SSL Server Allows Anonymous Authentication Vulnerability

if ssl has been set
apply below flags in startup script.
-Dweblogic.security.SSL.protocolVersion=SSL3
-Dweblogic.security.disableNullCipher=true
-Dweblogic.security.SSL.allowUnencryptedNullCipher=false

ex:
set JAVA_OPTIONS=%SAVE_JAVA_OPTIONS% -Dweblogic.security.SSL.protocolVersion=SSL3 -Dweblogic.security.disableNullCipher=true
or
ex:
SAVE_JAVA_OPTIONS="${JAVA_OPTIONS} -Dweblogic.security.SSL.protocolVersion=SSL3 -Dweblogic.security.disableNullCipher=true"

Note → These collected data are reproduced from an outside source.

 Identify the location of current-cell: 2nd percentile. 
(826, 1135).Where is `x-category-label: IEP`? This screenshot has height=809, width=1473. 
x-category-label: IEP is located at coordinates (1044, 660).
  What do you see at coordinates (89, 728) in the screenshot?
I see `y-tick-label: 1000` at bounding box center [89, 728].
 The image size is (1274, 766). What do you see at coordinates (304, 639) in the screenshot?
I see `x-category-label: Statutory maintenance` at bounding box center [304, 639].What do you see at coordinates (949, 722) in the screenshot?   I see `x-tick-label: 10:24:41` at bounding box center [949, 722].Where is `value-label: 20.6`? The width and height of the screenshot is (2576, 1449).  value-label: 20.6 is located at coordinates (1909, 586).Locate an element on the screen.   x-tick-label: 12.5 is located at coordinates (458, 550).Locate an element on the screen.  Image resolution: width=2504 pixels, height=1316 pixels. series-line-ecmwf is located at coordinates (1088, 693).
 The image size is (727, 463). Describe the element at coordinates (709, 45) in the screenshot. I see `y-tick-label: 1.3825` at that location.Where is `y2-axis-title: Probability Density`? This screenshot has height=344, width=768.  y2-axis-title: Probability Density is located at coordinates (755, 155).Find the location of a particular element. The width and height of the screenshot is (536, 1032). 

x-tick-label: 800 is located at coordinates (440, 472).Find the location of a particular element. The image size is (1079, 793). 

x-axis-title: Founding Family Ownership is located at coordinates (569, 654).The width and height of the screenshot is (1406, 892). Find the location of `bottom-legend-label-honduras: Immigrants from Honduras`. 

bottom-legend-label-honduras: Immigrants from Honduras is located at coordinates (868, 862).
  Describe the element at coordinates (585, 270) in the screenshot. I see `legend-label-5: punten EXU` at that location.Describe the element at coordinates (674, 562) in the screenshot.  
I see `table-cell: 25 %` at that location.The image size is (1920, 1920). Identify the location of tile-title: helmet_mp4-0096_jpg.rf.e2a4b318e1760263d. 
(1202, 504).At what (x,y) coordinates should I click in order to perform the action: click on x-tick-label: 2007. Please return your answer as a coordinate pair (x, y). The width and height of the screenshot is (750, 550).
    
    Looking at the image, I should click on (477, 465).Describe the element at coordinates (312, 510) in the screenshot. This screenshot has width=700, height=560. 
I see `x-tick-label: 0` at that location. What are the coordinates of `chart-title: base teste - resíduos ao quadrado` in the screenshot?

SSL Server Has SSLv2 Enabled Vulnerability

please shut down your servers and take a backup of config.xml
edit config.xml and add the below lines

in between <name>AdminServer</name> and <listen-address></listen-address> add

<ssl>
<enabled>true</enabled>
<ciphersuite>TLS_RSA_WITH_RC4_128_SHA</ciphersuite>
<ciphersuite>TLS_RSA_WITH_RC4_128_MD5</ciphersuite>
<ciphersuite>TLS_RSA_WITH_DES_CBC_SHA</ciphersuite>
</ssl>

and restart your server.
then check sslv2 using the command utility 
s_client -connect ip:port -ssl2

Doc ID 1312916.1

To enable High ciphers (note id 1067411.1) in nodemanager add the flag -Dweblogic.security.SSL.Ciphersuites=TLS_RSA_WITH_RC4_128_SHA,TLS_RSA_WITH_RC4_128_MD5
in your startnodemanger.sh file
or
add it in the nodemanager.properties file.
CipherSuite=TLS_RSA_WITH_RC4_128_SHA,TLS_RSA_WITH_RC4_128_MD5
if nodemanager is being started by wlst and not by startnodemanager.sh

To enable SSLV3 in nodemanager if startnodemanger.sh is not being used
SSLArguments= -Dweblogic.security.SSL.protocolVersion=SSL3 in startup.properties under user_projects\domains\<base_domain>\servers\<new_managedServer>\data\nodemanager

To deactivate SSLV2
 It's not possible to deactivate just SSL2 on Weblogic Server 10.3.x, to leave both SSL3 and TLS1 working at the same time.

The only options are:

- Use exclusively SSL3
- Use exclusively TLS1
- Use the default value which is all.

So for disabling SSLv2, you can additionally add the flag
-Dweblogic.security.SSL.protocolVersion=SSL3         - Only SSL V3.0 messages are sent and accepted.
-Dweblogic.security.SSL.protocolVersion=TLS1         - Only TLS V1.0 messages are sent and accepted.
-Dweblogic.security.SSL.protocolVersion=ALL          - This is the default behavior.

List of supported suites.
http://docs.oracle.com/cd/E17904_01/web.1111/e13707/ssl.htm#BABBDACC

3 comments:

Anonymous said...

will these options work for the node manager if we still use the weblogic default certs ?

Unknown said...

will these options work for the node manager if we still use the weblogic default certs ?

Anonymous said...

Hi, Does this require any specific configuration on Apache?